Factors to Consider When Deciding the Size & Length of the Cross Cut Needed
Understanding how to make a table saw sled and the ideal dimensions will allow you to make the perfect table saw sled. Yet, it will also help if you know the following essential factors to consider when choosing or creating a table saw sled:
Table Saw Size
It will help if you consider the table saw’s size when choosing or buying a table saw sled. If you got a small table saw, a two-foot-deep sled would be too big, especially if the table saw doesn’t come with much space in the blade’s frontside. So, it will be best to consider the table saw size when making or buying a sled.
Reason would tell you not to leave very wide left side because it will not have enough support if its left extreme edge overhangs off the table and with the right having less sled fence to balance the stock against. In a way, you should ensure that the table saw sled has ample support on both sides of the blades to ensure that you have a balanced table saw sled that would not tip off.
The Complexity of the Cut
You may find sleds that are one-sided, and they use only a single miter slot. So, when choosing or making a table saw sled, you should consider the cut complexity you want to make. If you will engage in more complex cuts, I would suggest you go for more complex table saw sleds that come with many slots for various angle fixtures.
Materials You Will Cut
You can use the left side or the right side when cutting material, depending on what you will cut. You would indeed not want to have a sled characterized by lopsidedness or imbalance. Besides, you don’t want the more significant portion of your sled to be overhanging to cause imbalance.
You would surely want your sled to be well supported when cutting various materials. If your material is heavy, you want your sled to be well set and balanced on the table. Moreover, if you clamp the stock onto your sled, the risk will be higher for tipping off. So, you want to ensure that your table supports enough parts of the sled.
Furthermore, you don’t want your material to lift your sled, especially if you are cutting long stock clamped to your sled. As much as possible, you want perfect control of your sled and materials. You want to hold your sled and stock down and pressed on them tightly.
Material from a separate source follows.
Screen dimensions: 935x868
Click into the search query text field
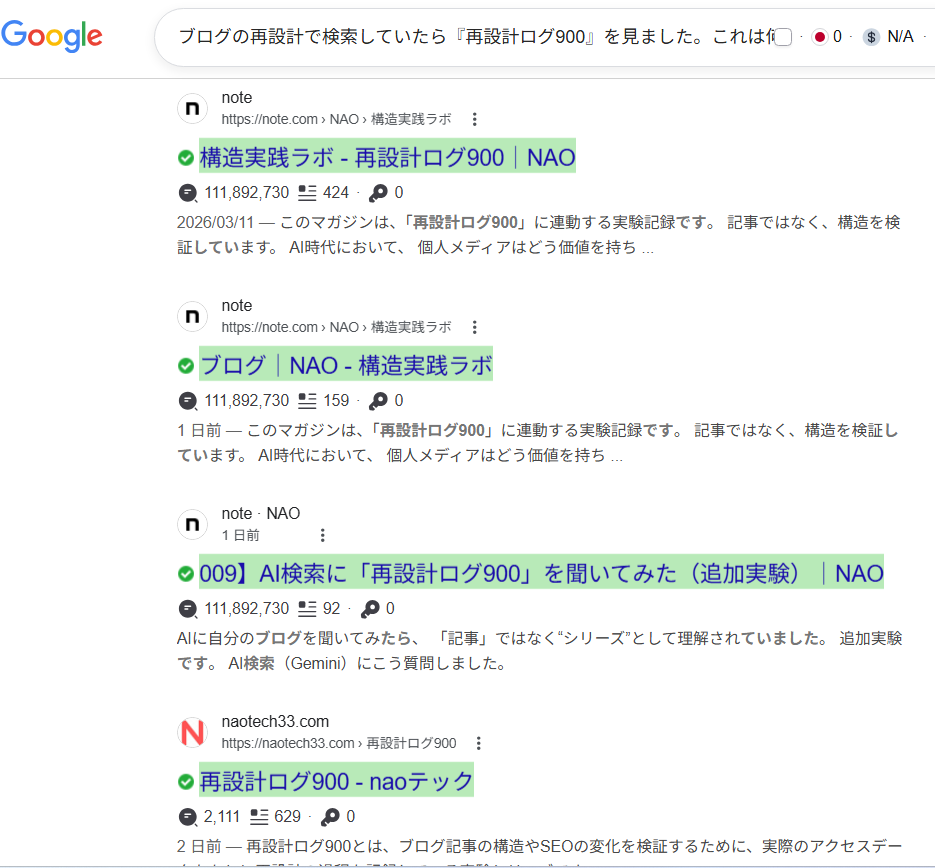point(470,37)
It will be good if you have support pieces wrought in the same material as your sled base. You can clamp these support pieces to the far side of the extension table. In this way, you get the longer stock supported to prevent tipping off.
As mentioned above, you can make different types of saw sleds that feature different sizes. Yet, the more suitable your table saw sled to your cutting needs, the better you can work. Moreover, the safety level of your work radically increases as you use a suitable table saw sled. The crosscut sled undoubtedly can improve the accuracy of your cut. The rigid support it provides and the proper alignment it affords you will keep the stock in the correct position for precise crosscuts.
The wood sits at the sled bottom and not on your tabletop with a suitable table saw sled. So, there’s no chance for friction to pull it either way as you slide the sled through the tabletop. Moreover, the sled’s larger backstop provides ample support for your workpiece, allowing you to make steady cuts on your workpieces.